GIVEN INFORMATION.

***

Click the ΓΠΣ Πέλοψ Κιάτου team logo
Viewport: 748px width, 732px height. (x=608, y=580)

***

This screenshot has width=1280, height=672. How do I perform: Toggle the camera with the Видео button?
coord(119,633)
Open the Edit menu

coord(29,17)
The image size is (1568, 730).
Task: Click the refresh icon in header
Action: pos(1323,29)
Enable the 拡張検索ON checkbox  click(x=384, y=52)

***

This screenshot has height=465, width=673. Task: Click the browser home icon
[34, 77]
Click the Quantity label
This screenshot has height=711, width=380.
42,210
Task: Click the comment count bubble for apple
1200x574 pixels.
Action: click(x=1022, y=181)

***

PROBLEM DESCRIPTION.
Please give again the lines above between the line holding "This screenshot has width=1280, height=672." and the line holding "Enable the 拡張検索ON", inclusive, exactly as they are and with nothing added.

RESPONSE TO THE TASK.
This screenshot has width=1280, height=672. How do I perform: Toggle the camera with the Видео button?
coord(119,633)
Open the Edit menu

coord(29,17)
The image size is (1568, 730).
Task: Click the refresh icon in header
Action: pos(1323,29)
Enable the 拡張検索ON checkbox  click(x=384, y=52)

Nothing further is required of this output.